[Begin EXTRACTED RECORDS]

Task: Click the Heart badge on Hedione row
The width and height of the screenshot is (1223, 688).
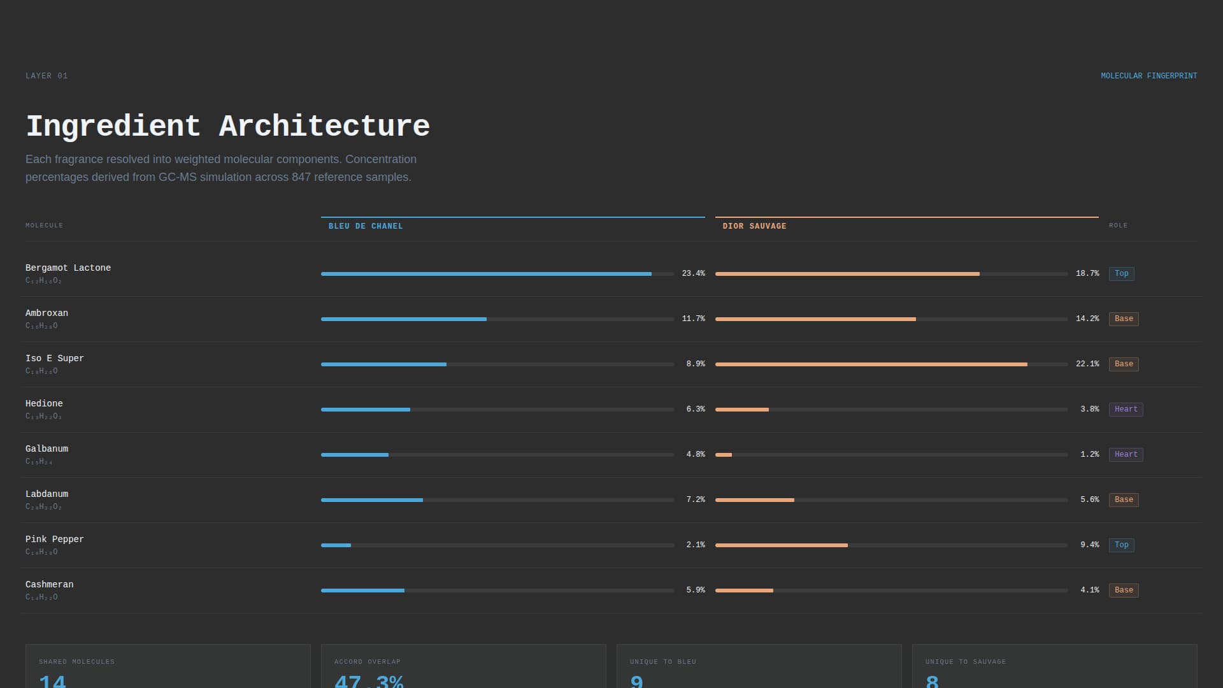Action: coord(1126,409)
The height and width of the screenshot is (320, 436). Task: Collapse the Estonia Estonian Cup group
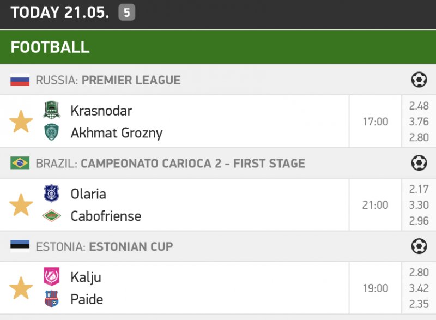131,246
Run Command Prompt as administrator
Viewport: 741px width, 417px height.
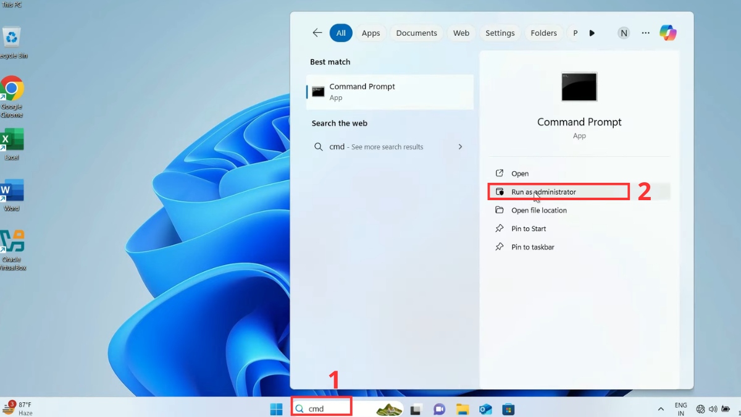pos(543,192)
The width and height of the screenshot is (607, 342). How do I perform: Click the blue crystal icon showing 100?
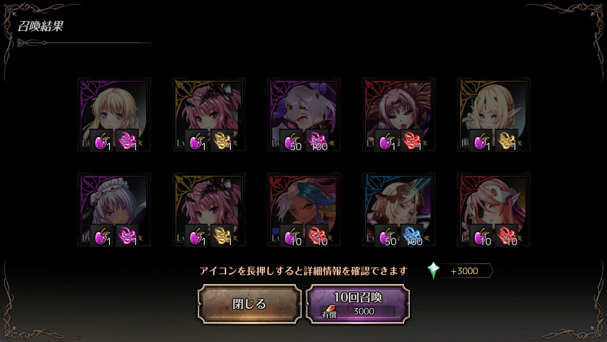click(412, 235)
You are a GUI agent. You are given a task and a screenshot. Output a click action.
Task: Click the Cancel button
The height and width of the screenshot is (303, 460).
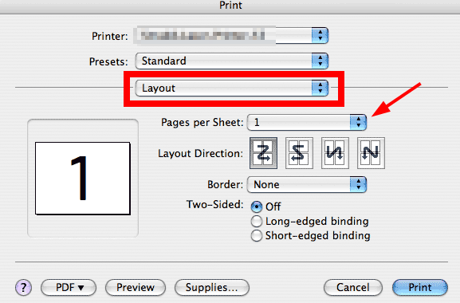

[End EXTRACTED RECORDS]

-- PROBLEM --
Could you rewrite the part that starts with the line containing "Run Command Prompt as administrator" and runs through the end of the lines, swapping "Cancel" for "Close" and keeping everything else as it is? Leave the pictures out.

-- RESPONSE FOR THIS EXERCISE --
Run Command Prompt as administrator
Viewport: 741px width, 417px height.
pos(543,192)
The width and height of the screenshot is (607, 342). How do I perform: Click the blue crystal icon showing 100?
click(412, 235)
You are a GUI agent. You are given a task and a screenshot. Output a click action.
Task: Click the Close button
The height and width of the screenshot is (303, 460).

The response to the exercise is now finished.